▸ Available data:
========================================================================

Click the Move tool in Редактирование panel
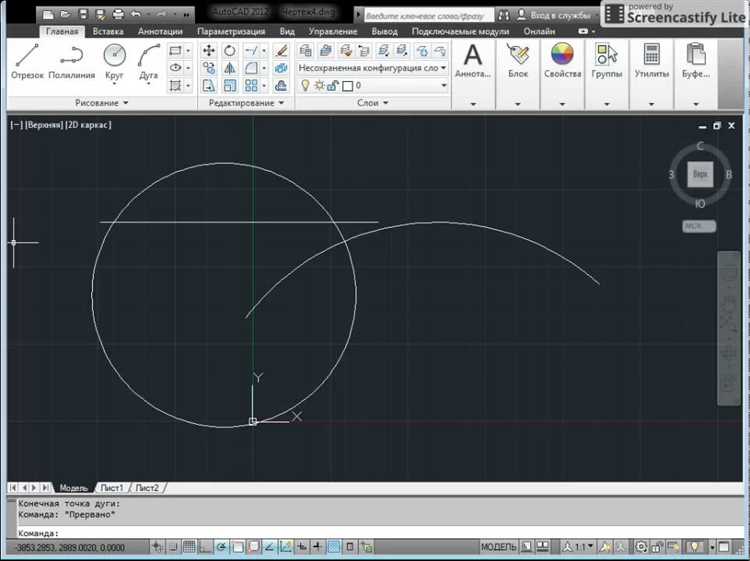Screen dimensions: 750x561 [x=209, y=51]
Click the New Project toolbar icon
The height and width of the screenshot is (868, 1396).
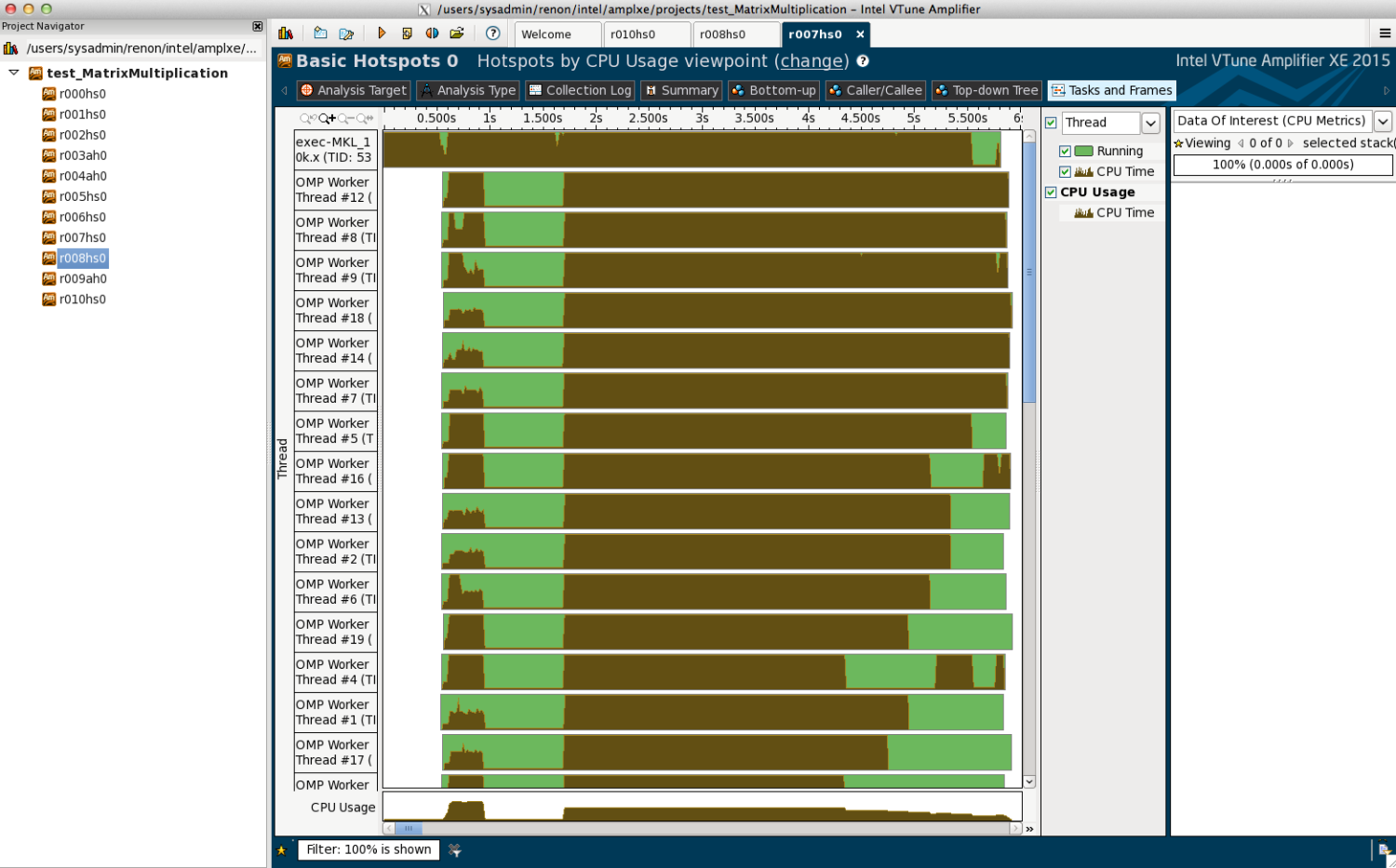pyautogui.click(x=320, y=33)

========================================================================

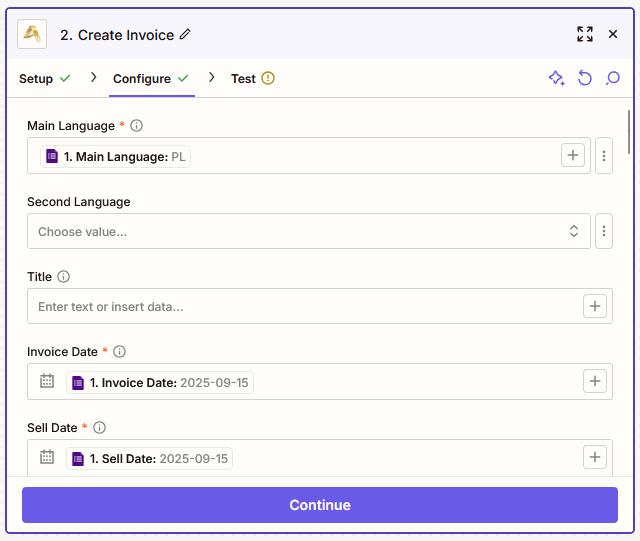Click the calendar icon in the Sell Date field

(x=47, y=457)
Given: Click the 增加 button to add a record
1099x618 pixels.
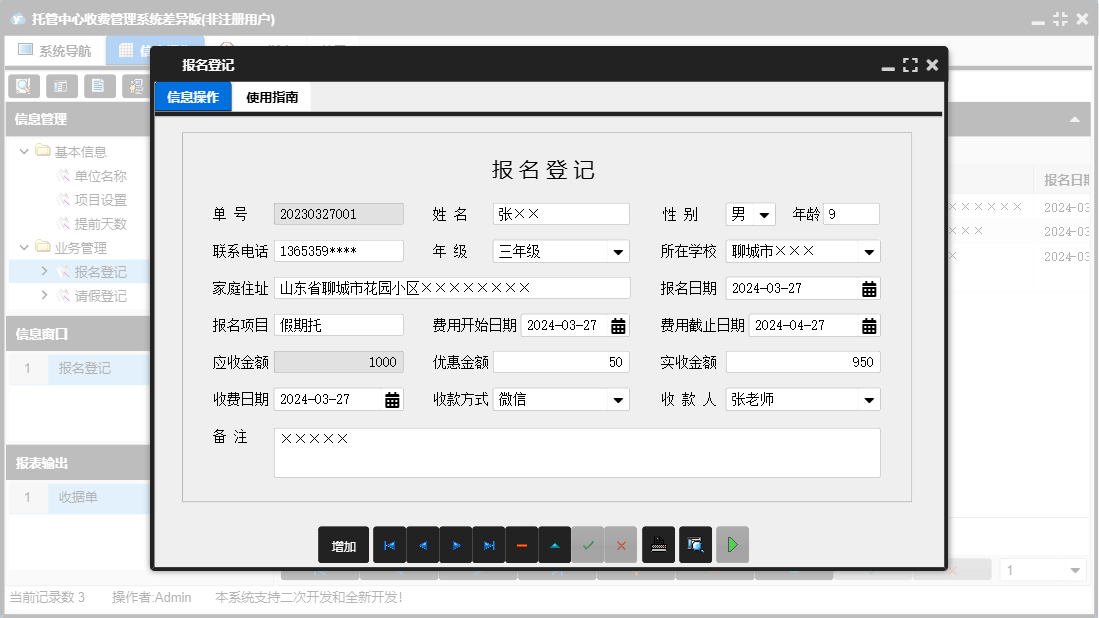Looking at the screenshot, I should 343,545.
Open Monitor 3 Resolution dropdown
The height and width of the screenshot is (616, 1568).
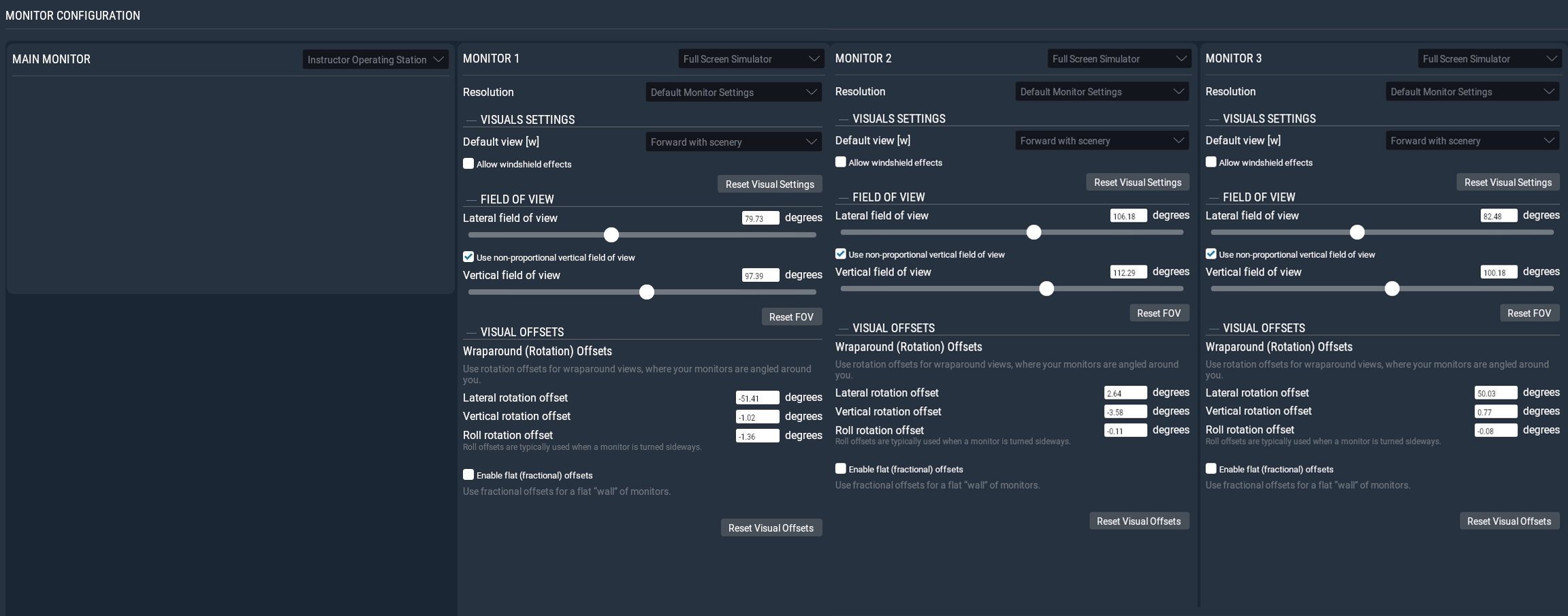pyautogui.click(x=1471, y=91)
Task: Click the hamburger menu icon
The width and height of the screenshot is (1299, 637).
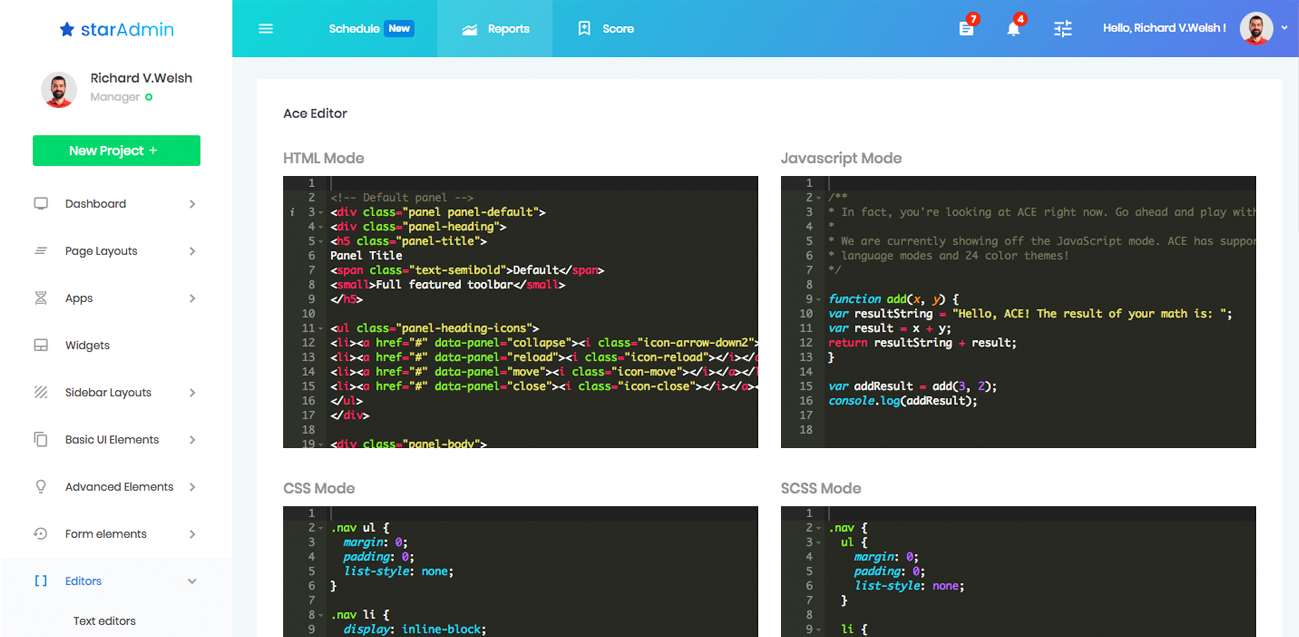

========================================================================

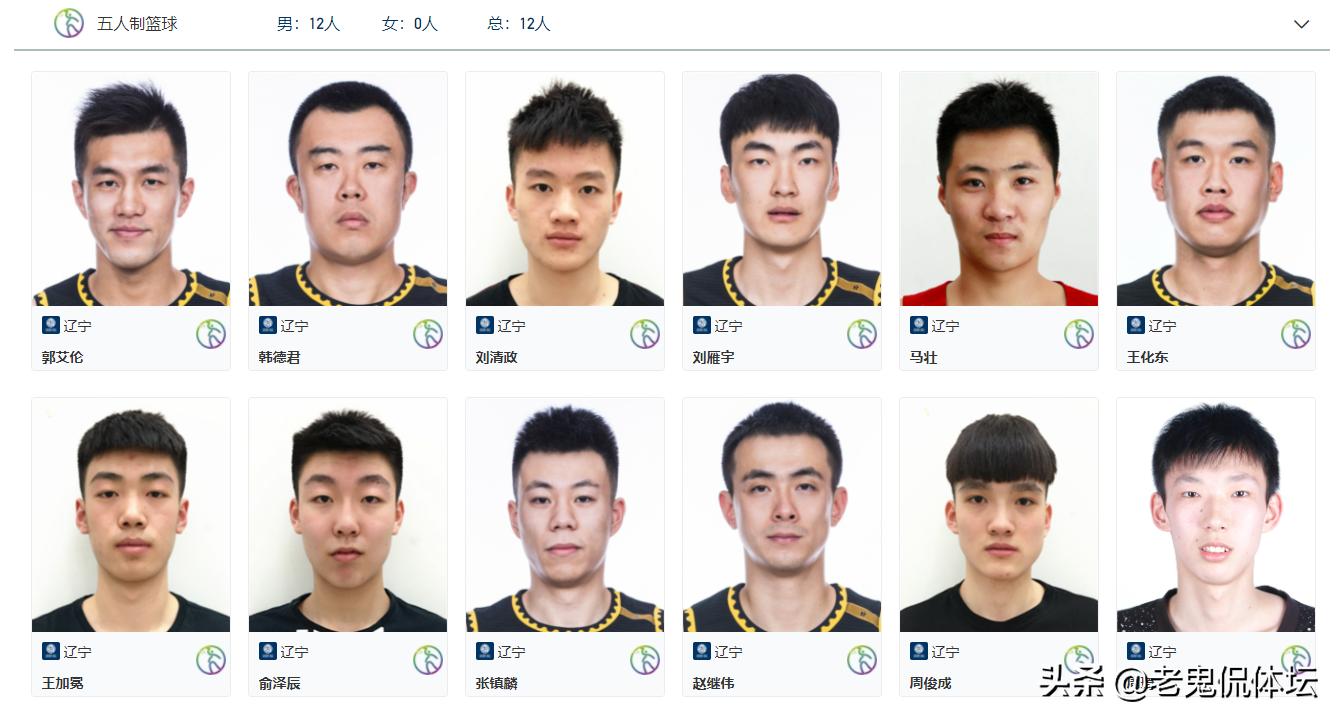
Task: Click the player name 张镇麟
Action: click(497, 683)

========================================================================

▸ Task to carry out:
Return exactly the lines above, from the one with "Open Monitor 3 Resolution dropdown" up to and including the one with "The width and", and include no pictures.

▸ Answer to this task:
Open Monitor 3 Resolution dropdown
The height and width of the screenshot is (616, 1568).
pyautogui.click(x=1471, y=91)
Task: Click the hamburger menu icon
The width and height of the screenshot is (1299, 637).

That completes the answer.